I left Sangkhlaburi on Sunday morning, February 25th, to a scene of tear-stained student faces, all of which looked rather bullied and extremely pained. I viewed it all from my own tear-blurred eyes. I thought about the bus that carried me into this small, dusty town in a time that seemed to be ages ago and all that transpired in between.

Here are some things I have learned:

· MSG is the spice of the devil

· Roosters cock-a-doodle-doo at all times of nights, in the country and in the city, and no matter where you go, THEY WILL FIND YOU

· People want happiness and safety

· I’m afraid of street dogs

· The love from a mother to a child is unchanging, regardless of continent, how many children you have, and how many of these children die

· One really can get used to a breakfast of yesterdays rice and greasylicious eggs

· Some people find a fight to fight. Some people are born into one they have no choice but to fight.

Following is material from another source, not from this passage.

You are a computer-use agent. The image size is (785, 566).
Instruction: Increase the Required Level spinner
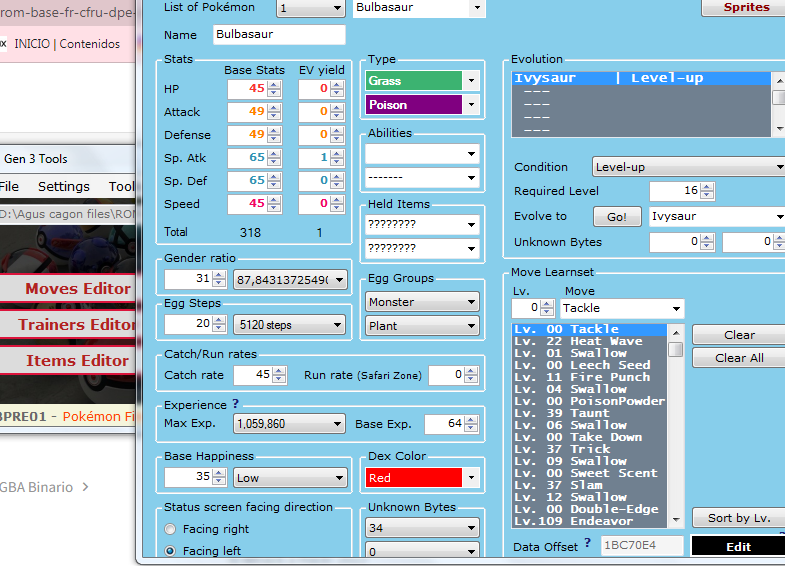click(x=706, y=187)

· As open-minded as you are, it’s okay to never warm up to eating fish eyes and chicken’s feet. That’s just a part of you.

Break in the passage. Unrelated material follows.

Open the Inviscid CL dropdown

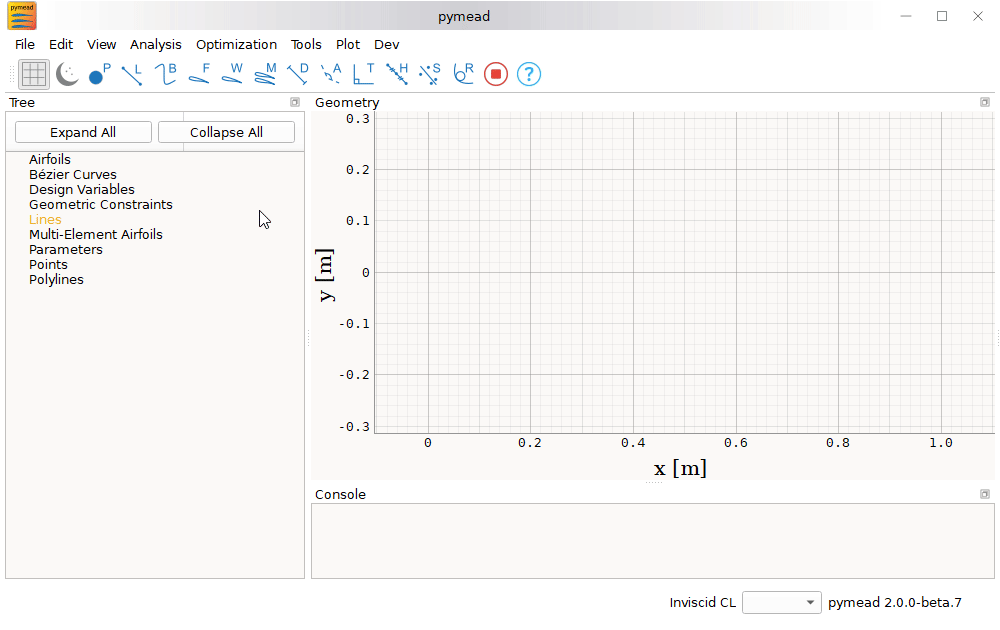tap(782, 603)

· Education is empowering. Giving it is empowering, receiving it is empowering.

· Reusing old materials feels good.

· If you smile when you feel sad, or if instead you cry, it is still the same feeling of sadness.

· People who live in high office towers in NYC and people who work on the rubber plantations of Burma all like to get new shirts.

· Some of the wisest people lack formal education, power and running water.

· When you cook food for one hour it tastes better than when you open a box with a mix inside, even if that mix is KRAFT Mac and Cheese (forgive my slander oh mother of kraft-cheesyness).

· Being used to pain doesn’t mean that pain is okay for you.

· Physical touch speaks volumes

· Being a mother to others feels amazing. Having others mother you is equally amazing.

· Will Farrel skits don’t translate easily to Mon culture

· Life is hard for some people and life is easier for others. Regardless, this has nothing to do with what you have done. This just happened.

· We are all one people who want the same thing. We are all one race.

Tomorrow morning I will hop on a bus to Mae Sot, a far larger border town that lies up north. There I will begin a new adventure with a new role teaching and assisting in education efforts on the border with an international education NGO for 2.5 months. I will skip back to the US at the end of May. This will conclude round one of the fight for freedom in Burma, with an unknown number of future efforts to follow, in forms unknown at this point. The future beyond this is wide open, the wind and your words of advice my guidance.

Three days ago I pulled away from Sangkhla, saying a goodbye unlike any other. Due to Burma’s dodgy phone lines, censored mail system, and infrequent email which is only accessible in larger cities, it’s possible I will never see or even contact some of my students again. Regardless of this knowledge, the impact these past 9 months have had on my life is immense. As I waved goodbye, I beamed with happiness through my tears. Half of my heart dropped fearing the gaping hole that would be left without the row of amazing people I watched outside the bus window, and the other half exploded with a love that coated all organs in my body. Despite the growing distance between us, my heart has permanently been stamped by my students—by their love for me, and mine for them.

1 Comments:

  • At 9:44 AM, Blogger frank landfield said…

    and now on to new adventures. just follow the yellow brick road dorothy! stay amazing and amazed. peace out.